WRITTEN TASK » Reproduce everything in the listing from the line containing "The width and" down to the line containing "[x=21, y=349]", both included. Shift every coordinate in the answers up by 49 and leave all other text unchanged.

DATA SUPPLIED »
============
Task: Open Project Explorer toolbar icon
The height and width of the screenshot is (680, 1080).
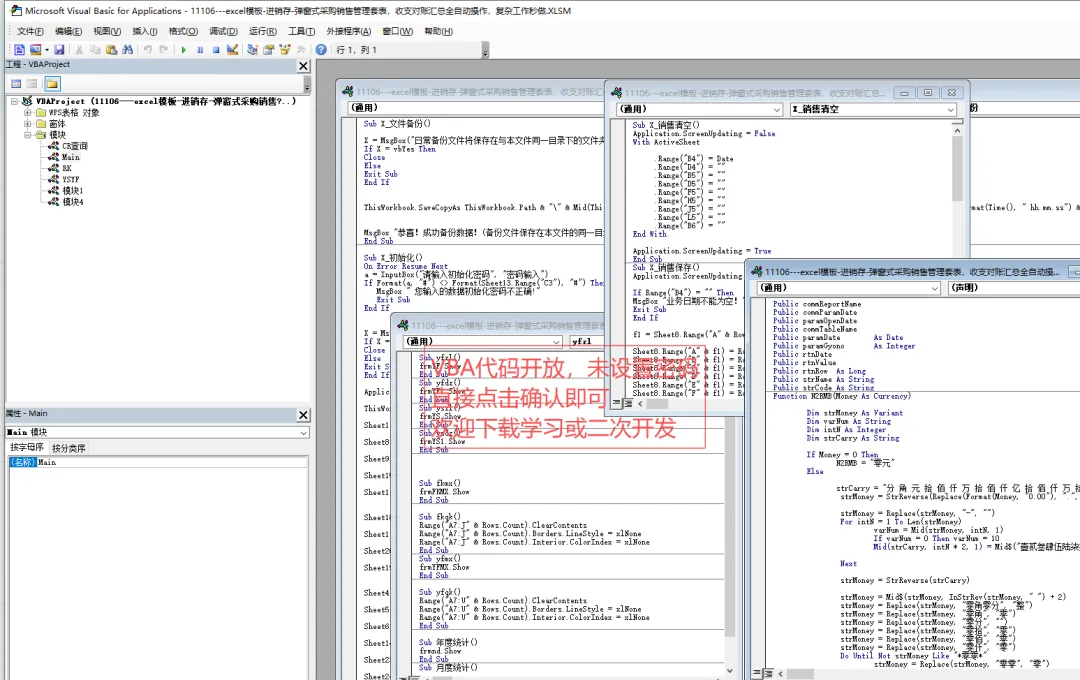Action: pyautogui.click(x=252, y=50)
============
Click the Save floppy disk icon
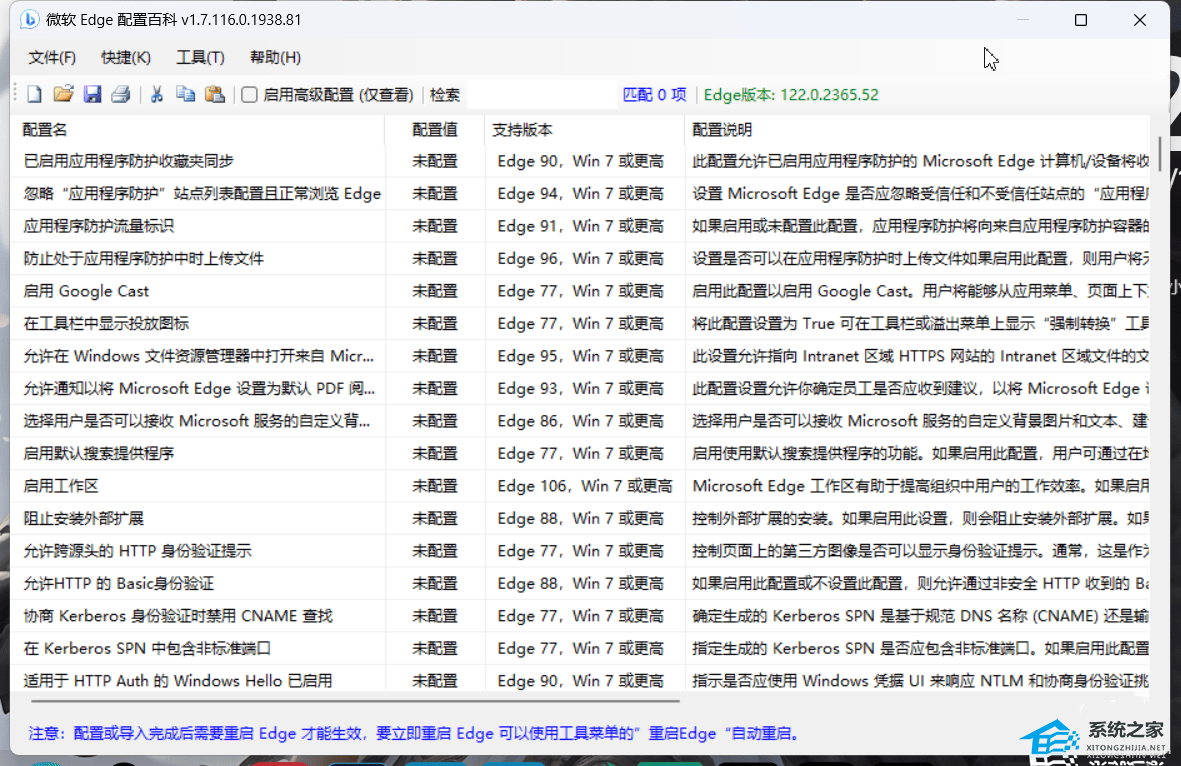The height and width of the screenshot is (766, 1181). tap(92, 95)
============
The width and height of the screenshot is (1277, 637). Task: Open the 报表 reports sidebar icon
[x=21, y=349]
============
SOLUTION TO THE PROBLEM »
The width and height of the screenshot is (1277, 637). Task: Open the 报表 reports sidebar icon
[x=70, y=398]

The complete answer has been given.